Of course, the effect is neither universal nor infallible. There are great artists who are supremely self-confident, even arrogant, about the quality of their work, and there are those whose humility is entirely justified. But those of us who agonize over the right word or action, and who are haunted by that inner voice insisting that our work is crap or that we ourselves are selfish and despicable might draw some comfort from the reflection that this self-excoriation may be a sign that we're actually doing pretty well.
Susan O'Doherty, Ph.D., is a clinical psychologist with a New York City-based practice. A fiction writer herself, she specializes in issues affecting writers and other creative artists. Her book, Getting Unstuck Without Coming Unglued: A Woman's Guide to Unblocking Creativity (Seal, 2007) is now available in bookstores. Send your questions to her at Dr.Sue at mindspring dot com.
Susan, this is an awesome post; very illuminating, resonating and inspiring. Thanks so much for sharing this.
As an artist who fits the "Writer A" mold in your post, I now feel a little better about lugging around my own self-doubt. Let us all hope that "we're actually doing pretty well," like you suggest.
Keep up the excellent work!
Posted by: J.C. Hutchins | October 10, 2008 at 08:18 AM
I came here via the link JC Hutchins posted on Twitter. Though not a writer myself, I can identify with this post in the way I feel about my photography.
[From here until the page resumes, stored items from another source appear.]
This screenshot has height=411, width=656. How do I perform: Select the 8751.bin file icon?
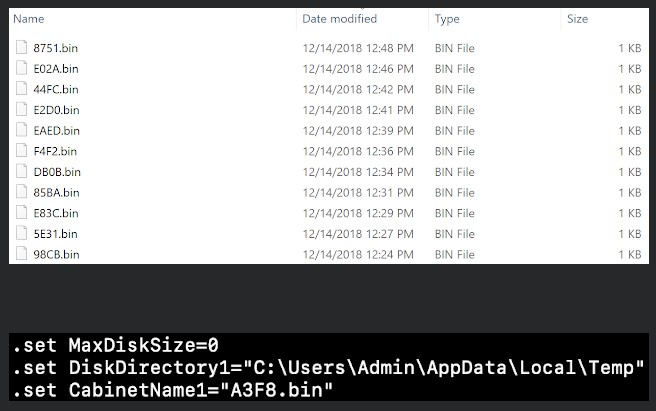click(21, 47)
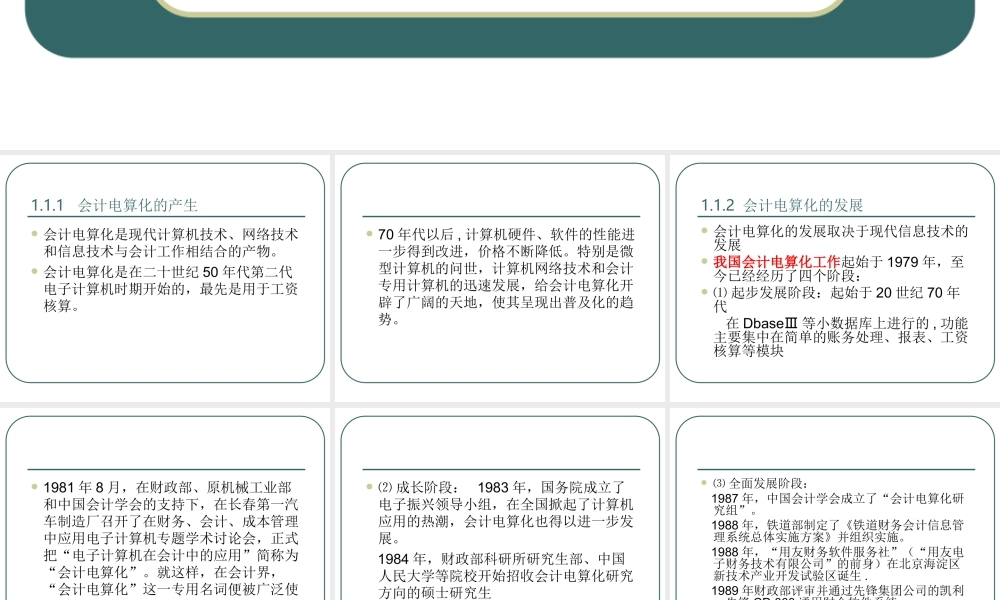The width and height of the screenshot is (1000, 600).
Task: Click the 1983 年国务院成立 text
Action: [555, 484]
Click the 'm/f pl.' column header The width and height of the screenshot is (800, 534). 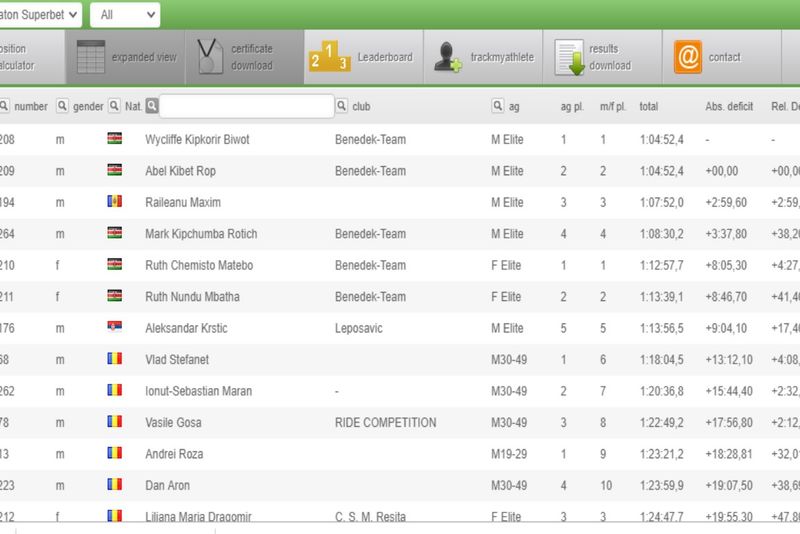click(x=612, y=106)
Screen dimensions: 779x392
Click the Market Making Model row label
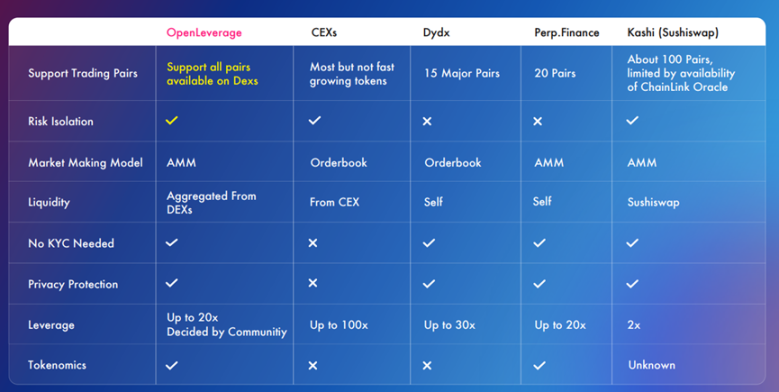pos(85,162)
Thank you for writing this!
Posted by: Emil | October 10, 2008 at 09:17 AM
Very interesting issues raised here, as always, Sue, for this writer to think about. Of course the individual who comes to mind in a nightmarish way when you describe the "negative correlation between level of experience or skill and self-assessment of competence" is Sarah Palin. She exemplifies your teacher's point: "Beginners learn a little bit and assume that's all there is to know."
Posted by: Katharine Weber | October 10, 2008 at 09:52 AM
Susan- thanks for the great post. I had a similar experience in my spiritual-direction training- "Who am I to do this work?". A wise, elderly nun, someone who radiated a sense of God's presence, told us "the longer I seek the answers, the greater the mystery becomes." She also admonished us not to let our self-doubt keep us from "doing the work" in a kind of reverse hubris, saying that perfection is not required of us, only effort. That message really helped me when I wrote my novel!
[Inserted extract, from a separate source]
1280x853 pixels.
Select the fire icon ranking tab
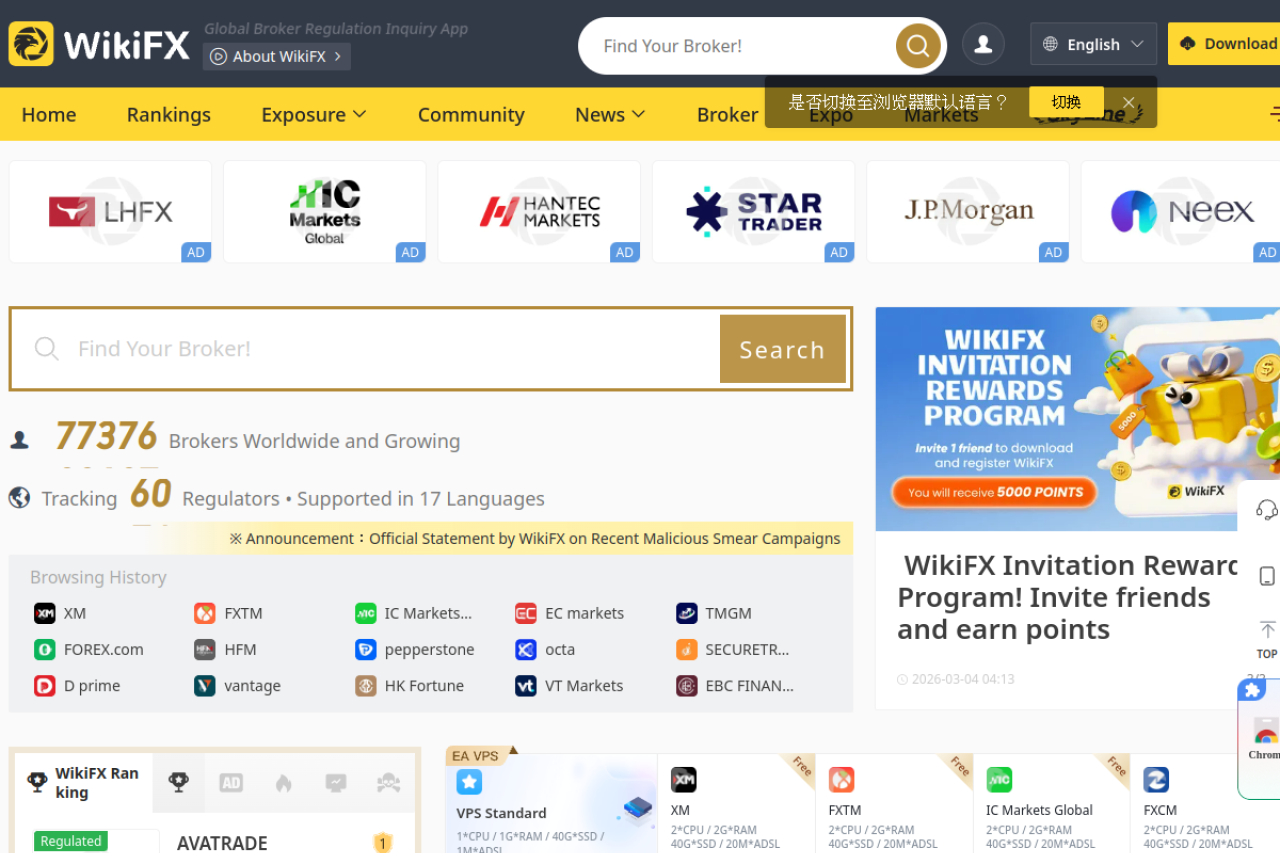pos(283,783)
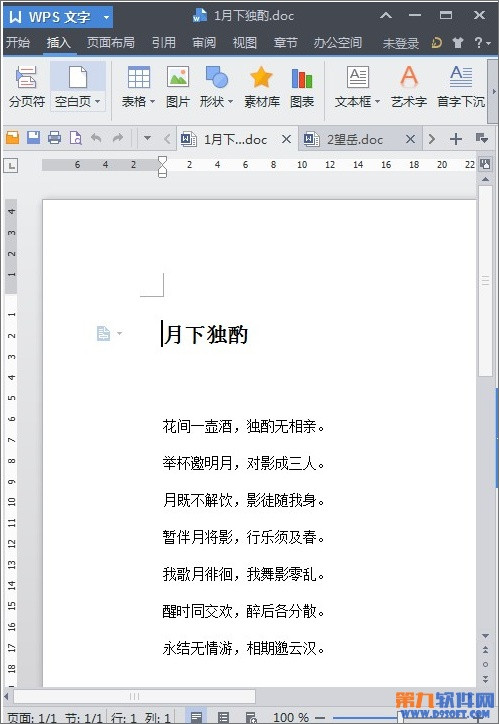
Task: Click the 首字下沉 drop cap icon
Action: [461, 87]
Posted by: Sarah | October 10, 2008 at 10:05 AM
Thanks, Sue. Good post. Good reminder.
Posted by: T | October 10, 2008 at 11:07 AM
Thank you so much for this encouraging post. And thanks also to Sarah for her remarks. I found both inspiring and thought to myself, "I know I'm not perfect, but I can keep on keeping on--and I will!" Rosemary Carstens - http://artistspotlight.blogspot.com
Posted by: Rosemary Carstens | October 10, 2008 at 07:37 PM
I just had to revisit this post because this one line kept coming back to me: "Committed artists, and those of us who strive to be good people (however we define this), may be especially vulnerable to negative self-assessment, because there is no objective yardstick against which to measure our performance." But yet, the marketplace does appear to provide an "objective yardstick", one that is hard to ignore or explain away if we fail to "measure up"- so while self-doubt is based on a subjective evaluation, is also subject to an external evaluation that can feed the self-doubt, if we let it. The same with being "good people"- there are external forces that are more than happy to tell you whether or not you are "good enough", not the least of these being religion. I'm not saying we should let these forces determine our self-worth- only that they are a strong factor in the whole self-doubt struggle.